William de Beauchamp grimaced.
‘I know, my lord. If it was not for the state of the body, we could treat this like a good ordinary murder,’ Catchpoll made violent death seem day to day, which was not quite true, ‘but as it is, Feckenham is a huddle of frightened sheep, convinced the wolf is about to tear them to shreds, or worse, a werwulf, man turned wolf.’
‘So it was a wolf, but could not be a wolf, and it was murder although a beast did the killing. I could not explain that to the Justices in Eyre, because I do not understand it myself, Catchpoll.’

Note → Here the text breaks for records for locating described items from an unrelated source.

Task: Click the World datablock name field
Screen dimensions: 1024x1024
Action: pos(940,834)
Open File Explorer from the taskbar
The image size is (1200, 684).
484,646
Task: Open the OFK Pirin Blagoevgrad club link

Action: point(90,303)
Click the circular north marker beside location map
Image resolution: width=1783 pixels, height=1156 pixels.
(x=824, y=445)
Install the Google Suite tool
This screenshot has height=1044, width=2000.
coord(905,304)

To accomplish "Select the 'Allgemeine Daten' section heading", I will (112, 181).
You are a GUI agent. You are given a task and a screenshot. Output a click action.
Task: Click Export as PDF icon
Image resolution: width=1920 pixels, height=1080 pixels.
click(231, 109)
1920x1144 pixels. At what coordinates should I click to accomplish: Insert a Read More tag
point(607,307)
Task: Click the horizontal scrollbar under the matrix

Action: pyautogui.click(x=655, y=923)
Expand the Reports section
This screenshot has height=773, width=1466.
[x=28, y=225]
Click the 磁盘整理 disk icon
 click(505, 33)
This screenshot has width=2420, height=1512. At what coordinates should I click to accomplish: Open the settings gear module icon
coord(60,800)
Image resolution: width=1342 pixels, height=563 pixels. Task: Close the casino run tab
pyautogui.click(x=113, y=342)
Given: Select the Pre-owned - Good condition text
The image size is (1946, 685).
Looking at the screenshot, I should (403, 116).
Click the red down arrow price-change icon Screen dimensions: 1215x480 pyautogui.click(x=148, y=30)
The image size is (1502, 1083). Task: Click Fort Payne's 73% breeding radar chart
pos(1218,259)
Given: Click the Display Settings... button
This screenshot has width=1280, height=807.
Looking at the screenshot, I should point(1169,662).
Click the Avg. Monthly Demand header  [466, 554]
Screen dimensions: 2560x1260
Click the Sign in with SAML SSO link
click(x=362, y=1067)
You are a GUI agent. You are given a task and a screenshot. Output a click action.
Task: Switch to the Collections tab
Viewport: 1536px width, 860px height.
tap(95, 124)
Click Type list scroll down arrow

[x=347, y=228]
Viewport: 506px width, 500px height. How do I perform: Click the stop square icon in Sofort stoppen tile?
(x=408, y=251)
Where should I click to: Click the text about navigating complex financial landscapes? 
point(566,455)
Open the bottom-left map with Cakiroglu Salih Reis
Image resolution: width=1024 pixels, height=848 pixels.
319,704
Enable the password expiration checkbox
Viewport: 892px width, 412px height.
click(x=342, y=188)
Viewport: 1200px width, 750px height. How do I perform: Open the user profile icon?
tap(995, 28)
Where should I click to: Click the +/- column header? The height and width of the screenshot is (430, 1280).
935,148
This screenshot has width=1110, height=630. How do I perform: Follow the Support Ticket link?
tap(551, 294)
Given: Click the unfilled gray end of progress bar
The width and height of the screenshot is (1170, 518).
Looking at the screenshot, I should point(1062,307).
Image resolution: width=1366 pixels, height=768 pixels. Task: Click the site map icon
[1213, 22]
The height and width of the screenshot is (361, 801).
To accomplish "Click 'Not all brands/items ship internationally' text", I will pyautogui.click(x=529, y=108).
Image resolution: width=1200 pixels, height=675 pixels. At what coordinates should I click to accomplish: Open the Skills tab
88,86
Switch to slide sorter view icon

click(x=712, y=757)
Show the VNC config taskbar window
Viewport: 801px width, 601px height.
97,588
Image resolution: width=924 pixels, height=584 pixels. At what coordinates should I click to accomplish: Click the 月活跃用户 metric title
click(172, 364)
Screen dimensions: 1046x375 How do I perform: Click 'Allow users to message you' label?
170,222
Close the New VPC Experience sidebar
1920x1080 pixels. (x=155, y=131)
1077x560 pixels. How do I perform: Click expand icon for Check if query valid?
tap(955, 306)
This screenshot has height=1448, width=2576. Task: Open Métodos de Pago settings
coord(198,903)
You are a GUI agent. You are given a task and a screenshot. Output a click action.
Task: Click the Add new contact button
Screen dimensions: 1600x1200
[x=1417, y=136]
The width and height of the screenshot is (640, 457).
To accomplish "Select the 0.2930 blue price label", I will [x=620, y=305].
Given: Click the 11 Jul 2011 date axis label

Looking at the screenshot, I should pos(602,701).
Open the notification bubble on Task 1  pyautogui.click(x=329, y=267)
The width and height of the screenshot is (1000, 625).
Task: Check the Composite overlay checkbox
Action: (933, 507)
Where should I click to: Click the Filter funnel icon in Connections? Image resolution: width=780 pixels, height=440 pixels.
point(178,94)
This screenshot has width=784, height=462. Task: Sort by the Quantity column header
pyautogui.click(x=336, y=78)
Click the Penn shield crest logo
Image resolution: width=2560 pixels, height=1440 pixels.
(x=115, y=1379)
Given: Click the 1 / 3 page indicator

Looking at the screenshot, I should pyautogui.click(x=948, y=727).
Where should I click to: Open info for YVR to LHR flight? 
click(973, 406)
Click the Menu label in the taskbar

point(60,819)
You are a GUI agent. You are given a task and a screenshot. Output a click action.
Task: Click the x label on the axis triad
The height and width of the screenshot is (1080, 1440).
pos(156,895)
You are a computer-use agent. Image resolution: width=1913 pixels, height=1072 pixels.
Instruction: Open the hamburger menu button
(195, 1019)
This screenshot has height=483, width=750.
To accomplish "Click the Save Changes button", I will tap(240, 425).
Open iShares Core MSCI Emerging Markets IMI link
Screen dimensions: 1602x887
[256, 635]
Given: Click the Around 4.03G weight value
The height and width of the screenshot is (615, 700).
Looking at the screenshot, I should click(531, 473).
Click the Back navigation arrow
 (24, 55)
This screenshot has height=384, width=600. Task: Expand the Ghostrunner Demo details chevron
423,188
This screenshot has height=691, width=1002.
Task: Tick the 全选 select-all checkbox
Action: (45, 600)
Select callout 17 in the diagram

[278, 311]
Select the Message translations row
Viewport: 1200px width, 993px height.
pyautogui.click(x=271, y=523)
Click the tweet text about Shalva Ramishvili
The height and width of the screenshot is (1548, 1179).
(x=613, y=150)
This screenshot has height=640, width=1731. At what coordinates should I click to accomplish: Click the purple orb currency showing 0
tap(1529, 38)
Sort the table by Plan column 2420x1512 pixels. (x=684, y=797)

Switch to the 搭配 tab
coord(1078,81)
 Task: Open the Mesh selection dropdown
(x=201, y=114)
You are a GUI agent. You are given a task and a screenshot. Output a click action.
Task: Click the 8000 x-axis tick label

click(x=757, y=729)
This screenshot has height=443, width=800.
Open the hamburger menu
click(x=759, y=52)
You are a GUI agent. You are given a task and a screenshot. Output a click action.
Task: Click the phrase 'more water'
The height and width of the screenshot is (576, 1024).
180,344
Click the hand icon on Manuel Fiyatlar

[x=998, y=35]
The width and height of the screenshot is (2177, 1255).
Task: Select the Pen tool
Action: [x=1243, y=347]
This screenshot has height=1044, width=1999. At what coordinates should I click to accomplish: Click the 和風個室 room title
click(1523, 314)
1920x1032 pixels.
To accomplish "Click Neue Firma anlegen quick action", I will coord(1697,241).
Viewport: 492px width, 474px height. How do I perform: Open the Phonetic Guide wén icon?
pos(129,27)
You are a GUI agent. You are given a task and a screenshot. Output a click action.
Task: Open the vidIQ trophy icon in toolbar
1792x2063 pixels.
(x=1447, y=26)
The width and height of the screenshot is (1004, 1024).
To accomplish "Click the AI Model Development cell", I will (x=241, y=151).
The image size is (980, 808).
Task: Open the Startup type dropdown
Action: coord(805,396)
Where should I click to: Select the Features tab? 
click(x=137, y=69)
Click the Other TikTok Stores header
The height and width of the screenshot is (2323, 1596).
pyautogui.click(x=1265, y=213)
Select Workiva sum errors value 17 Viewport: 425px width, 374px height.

‘Nor me, neither, my lord, but it is so, I would swear my oath upon it.’
‘Why?’
‘A whole list of things, my lord.’ Catchpoll held up one hand, and began to tick off his life-roughened fingers. ‘Firstly, there is no such thing as a werwulf, and no wolf opened the door to get to the victim. Second, the body was found by the hearth, and the ash showed that there had been a decent fire there. No wild animal draws close to a fire. Third, the body was discovered flat on its back, which I grant you might find if a beast attacked, but it was facing towards the door, and the feet ended up so close to the fire that they were burnt.’